There has been intense interest in cancer immunotherapy. While immune checkpoint inhibitors have shown initial clinical success, still only a subset of patients benefit from this therapy. It was recently reported that cancer cells treated with certain chemotherapeutics can undergo immunogenic cell death and initiate immune responses. If this phenomenon can be harnessed for generating anti-tumor immunity, it may lead to a new approach for personalized cancer immunotherapy.
This is exactly what Yuchen Fan has set out to address in his thesis project. Mr. Fan, under the guidance of James Moon, PhD, John Gideon Searle Assistant Professor of Pharmaceutical Sciences, has developed a novel biomaterial-based strategy for converting dying tumor cells into a powerful platform for cancer vaccination. Mr. Fan and his colleagues in the Moon Laboratory have demonstrated, for the first time, the therapeutic potential of this strategy in murine models of melanoma and colon carcinoma.
In their new study, “Immunogenic Cell Death Amplified by Co-localized Adjuvant Delivery for Cancer Immunotherapy,” published in Nano Letters, Mr. Fan has demonstrated a new approach for generating a whole tumor-cell vaccine.

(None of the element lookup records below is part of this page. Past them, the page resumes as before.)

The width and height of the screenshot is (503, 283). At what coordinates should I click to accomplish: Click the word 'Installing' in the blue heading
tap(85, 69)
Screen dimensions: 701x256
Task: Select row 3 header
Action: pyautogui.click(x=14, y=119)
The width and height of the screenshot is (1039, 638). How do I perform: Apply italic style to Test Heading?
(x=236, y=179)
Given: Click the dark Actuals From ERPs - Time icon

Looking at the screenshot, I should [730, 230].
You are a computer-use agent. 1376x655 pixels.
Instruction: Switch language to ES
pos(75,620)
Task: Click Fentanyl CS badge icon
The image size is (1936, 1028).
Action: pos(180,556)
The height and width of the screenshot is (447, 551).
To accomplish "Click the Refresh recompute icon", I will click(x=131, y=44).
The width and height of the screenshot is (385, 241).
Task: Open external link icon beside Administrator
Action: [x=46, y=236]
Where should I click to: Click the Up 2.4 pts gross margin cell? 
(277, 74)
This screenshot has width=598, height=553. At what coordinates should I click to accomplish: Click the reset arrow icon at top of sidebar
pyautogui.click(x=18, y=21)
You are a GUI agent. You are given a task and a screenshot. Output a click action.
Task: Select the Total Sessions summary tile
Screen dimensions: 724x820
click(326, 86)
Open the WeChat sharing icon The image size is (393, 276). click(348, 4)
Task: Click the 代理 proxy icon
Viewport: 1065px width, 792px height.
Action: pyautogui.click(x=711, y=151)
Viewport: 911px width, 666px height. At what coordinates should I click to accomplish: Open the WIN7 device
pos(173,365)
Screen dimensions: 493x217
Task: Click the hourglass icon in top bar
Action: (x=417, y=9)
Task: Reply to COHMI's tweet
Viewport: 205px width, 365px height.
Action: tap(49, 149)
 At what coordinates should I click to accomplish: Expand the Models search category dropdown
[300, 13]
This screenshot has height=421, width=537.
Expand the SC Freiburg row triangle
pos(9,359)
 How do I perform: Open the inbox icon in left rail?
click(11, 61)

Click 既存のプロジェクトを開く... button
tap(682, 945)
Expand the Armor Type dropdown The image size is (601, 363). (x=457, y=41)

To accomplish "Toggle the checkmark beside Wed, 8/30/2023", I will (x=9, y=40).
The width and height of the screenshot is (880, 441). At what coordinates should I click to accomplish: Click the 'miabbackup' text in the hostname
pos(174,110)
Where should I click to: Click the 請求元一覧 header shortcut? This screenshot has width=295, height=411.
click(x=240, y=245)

The team has shown that immunogenically dying tumor cells modified with adjuvant-loaded nano-depots can elicit robust T-cell responses in vivo and exert potent therapeutic efficacy against tumor growth and relapse in murine tumor models.
“Our results have strong therapeutic implications as establishment of anti-tumor immunity may eliminate metastatic tumors and prevent tumor relapse,” Dr. Moon said. “Importantly, our research sheds light on how chemotherapy and immunotherapy can synergistically improve therapeutic efficacy against cancer, as combinatorial cancer immumotherapy has become the mainstream of current clinical trials”, Mr. Fan added.
Mr. Fan has been awarded a 2017 Rackham Predoctoral Fellowship. The Rackham Predoctoral Fellowships support exceptional doctoral candidates who are actively working on their dissertation research and writing. The Fellowship acknowledges students who have taken a risk and are working on particularly creative or ambitious dissertations. This competitive fellowship provides the winner with a stipend of $32,000, candidacy tuition, and required fees for twelve months. This fellowship’s financial support and prestige will aid Mr. Fan in realizing his research and career goals as an independent scientist.